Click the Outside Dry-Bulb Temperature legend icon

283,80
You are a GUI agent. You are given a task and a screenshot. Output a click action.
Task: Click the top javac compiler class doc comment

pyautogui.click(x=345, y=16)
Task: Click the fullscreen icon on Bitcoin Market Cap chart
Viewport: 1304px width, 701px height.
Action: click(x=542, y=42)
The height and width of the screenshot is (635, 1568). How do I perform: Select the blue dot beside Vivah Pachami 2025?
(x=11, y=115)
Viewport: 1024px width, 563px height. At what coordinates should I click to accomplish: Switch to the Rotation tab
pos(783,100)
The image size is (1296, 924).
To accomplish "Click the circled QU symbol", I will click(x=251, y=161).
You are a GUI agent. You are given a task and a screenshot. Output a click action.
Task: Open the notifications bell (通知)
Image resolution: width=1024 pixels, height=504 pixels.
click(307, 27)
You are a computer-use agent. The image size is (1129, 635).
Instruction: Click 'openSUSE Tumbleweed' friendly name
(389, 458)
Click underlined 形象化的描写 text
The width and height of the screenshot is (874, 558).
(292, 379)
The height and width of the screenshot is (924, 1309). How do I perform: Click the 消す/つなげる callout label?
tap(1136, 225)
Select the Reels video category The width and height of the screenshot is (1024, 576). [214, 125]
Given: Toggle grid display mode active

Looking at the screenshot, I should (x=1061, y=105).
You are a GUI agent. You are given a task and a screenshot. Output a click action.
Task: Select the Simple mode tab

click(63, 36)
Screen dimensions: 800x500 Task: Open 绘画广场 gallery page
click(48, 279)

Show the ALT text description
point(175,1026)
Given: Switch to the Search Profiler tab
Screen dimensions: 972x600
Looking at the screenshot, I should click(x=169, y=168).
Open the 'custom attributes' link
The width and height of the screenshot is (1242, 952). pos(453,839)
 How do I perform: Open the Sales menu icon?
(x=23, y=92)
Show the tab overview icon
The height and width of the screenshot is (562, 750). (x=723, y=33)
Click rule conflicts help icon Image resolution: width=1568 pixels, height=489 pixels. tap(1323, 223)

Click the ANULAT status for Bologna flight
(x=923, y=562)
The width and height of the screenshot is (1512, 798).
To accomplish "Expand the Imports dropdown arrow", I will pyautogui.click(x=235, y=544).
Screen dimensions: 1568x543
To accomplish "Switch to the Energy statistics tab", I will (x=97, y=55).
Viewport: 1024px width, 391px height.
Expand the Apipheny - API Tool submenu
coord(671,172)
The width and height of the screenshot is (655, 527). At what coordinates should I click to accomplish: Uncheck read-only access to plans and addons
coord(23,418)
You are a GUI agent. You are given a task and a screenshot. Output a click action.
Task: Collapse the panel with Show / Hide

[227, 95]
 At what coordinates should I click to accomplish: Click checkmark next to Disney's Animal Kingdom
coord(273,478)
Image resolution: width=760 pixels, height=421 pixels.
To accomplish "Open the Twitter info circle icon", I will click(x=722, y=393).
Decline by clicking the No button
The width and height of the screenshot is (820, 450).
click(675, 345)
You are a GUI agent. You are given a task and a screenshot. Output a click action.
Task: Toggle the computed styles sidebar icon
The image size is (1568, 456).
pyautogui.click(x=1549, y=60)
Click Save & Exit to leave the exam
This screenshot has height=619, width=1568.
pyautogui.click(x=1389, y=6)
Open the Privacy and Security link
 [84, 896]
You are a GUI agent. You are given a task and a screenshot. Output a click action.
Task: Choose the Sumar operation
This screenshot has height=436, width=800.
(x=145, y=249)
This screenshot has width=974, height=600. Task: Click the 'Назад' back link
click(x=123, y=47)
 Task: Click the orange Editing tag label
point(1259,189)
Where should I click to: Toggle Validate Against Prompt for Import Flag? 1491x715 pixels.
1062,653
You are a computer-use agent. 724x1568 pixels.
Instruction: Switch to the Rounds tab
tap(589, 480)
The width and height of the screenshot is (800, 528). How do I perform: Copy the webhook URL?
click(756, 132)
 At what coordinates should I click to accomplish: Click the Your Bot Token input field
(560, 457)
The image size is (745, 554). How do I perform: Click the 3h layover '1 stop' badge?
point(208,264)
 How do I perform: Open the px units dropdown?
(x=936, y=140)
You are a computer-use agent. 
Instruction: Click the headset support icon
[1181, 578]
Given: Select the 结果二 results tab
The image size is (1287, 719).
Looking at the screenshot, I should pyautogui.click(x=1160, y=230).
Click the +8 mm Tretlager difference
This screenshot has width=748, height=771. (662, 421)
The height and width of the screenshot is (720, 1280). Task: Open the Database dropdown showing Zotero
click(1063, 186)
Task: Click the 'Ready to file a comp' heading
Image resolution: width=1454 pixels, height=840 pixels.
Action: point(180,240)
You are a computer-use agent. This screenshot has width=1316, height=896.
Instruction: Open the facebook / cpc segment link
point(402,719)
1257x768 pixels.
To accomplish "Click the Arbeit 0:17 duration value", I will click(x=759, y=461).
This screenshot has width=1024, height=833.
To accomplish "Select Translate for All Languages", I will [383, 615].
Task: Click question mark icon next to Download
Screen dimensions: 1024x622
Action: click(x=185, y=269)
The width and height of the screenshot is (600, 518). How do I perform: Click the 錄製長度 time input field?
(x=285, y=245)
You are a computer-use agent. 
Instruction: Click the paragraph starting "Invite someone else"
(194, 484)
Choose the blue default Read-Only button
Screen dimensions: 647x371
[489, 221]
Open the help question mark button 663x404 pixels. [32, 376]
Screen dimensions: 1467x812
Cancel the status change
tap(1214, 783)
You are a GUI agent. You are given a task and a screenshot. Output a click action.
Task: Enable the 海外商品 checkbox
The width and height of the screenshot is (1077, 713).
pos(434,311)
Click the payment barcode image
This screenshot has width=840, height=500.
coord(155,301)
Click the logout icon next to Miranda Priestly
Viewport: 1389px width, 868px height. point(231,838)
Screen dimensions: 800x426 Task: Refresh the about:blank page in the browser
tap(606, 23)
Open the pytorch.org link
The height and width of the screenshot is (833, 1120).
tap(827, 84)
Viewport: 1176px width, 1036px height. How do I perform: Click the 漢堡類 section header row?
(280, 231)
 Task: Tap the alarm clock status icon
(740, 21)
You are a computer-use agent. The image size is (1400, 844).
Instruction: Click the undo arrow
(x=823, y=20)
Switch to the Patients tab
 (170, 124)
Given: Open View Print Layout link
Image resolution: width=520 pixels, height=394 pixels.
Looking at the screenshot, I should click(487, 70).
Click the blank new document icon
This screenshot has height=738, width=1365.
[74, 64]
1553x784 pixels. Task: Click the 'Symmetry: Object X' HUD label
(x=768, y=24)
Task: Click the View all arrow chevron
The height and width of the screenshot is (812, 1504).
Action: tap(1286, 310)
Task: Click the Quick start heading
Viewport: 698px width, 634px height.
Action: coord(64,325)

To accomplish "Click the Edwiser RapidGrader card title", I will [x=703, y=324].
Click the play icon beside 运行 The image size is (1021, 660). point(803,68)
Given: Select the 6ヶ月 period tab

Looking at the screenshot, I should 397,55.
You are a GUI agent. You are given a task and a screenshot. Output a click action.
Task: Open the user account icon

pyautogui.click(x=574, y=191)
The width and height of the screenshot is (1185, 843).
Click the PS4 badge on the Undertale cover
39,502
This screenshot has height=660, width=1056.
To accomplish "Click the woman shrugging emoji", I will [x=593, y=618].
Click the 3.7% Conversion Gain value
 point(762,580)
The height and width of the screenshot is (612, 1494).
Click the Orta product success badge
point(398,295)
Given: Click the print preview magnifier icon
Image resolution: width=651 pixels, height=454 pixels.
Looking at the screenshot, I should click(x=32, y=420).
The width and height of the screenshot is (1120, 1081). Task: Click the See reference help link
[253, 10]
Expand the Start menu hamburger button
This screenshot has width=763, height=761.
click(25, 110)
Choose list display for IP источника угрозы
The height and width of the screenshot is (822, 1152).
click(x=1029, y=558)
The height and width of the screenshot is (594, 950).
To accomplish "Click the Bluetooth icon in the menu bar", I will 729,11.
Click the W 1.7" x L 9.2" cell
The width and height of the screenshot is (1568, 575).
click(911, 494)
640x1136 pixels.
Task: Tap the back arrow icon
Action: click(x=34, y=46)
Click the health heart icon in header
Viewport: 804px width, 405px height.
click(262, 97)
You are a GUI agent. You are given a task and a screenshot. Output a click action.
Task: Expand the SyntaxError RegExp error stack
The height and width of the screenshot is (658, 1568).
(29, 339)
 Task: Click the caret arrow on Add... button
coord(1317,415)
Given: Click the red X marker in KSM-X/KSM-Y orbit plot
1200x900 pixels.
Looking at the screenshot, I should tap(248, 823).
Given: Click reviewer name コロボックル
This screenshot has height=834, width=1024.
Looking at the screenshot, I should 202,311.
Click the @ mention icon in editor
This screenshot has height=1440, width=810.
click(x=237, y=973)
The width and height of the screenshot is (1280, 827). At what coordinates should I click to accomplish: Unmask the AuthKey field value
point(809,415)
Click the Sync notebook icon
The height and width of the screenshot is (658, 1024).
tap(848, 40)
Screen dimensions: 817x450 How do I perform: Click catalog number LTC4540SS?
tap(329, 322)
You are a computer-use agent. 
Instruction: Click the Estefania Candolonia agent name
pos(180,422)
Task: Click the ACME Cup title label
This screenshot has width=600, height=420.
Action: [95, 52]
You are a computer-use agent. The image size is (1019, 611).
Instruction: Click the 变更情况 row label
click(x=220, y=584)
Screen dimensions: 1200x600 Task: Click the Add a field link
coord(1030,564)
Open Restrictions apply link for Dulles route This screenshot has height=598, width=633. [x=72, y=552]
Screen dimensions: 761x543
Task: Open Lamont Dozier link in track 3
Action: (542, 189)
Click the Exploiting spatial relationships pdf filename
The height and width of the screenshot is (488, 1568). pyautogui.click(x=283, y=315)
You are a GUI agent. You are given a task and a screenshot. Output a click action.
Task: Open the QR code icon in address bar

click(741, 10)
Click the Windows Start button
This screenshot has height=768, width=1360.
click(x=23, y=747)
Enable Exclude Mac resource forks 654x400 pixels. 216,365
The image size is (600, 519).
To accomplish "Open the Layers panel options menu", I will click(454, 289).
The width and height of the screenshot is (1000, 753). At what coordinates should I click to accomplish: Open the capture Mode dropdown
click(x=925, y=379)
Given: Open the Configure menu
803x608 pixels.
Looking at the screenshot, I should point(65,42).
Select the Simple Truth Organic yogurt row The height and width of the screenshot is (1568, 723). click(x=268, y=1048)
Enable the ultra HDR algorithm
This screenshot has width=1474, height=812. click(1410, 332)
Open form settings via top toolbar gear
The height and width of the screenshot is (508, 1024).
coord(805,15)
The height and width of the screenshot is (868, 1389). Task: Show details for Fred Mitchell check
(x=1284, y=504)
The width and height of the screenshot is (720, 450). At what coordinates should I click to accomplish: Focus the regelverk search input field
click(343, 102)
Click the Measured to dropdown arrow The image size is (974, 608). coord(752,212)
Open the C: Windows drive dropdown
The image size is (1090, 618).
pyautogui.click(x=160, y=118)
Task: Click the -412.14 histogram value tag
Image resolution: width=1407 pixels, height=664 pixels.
• • • • •
-- WHAT TO WORK ON --
The required answer is each line of the data in which the word "title" appears.

-- ANSWER TO THE EXERCISE --
To accomplish "Click the Edwiser RapidGrader card title", I will [x=703, y=324].
Task: Click the ACME Cup title label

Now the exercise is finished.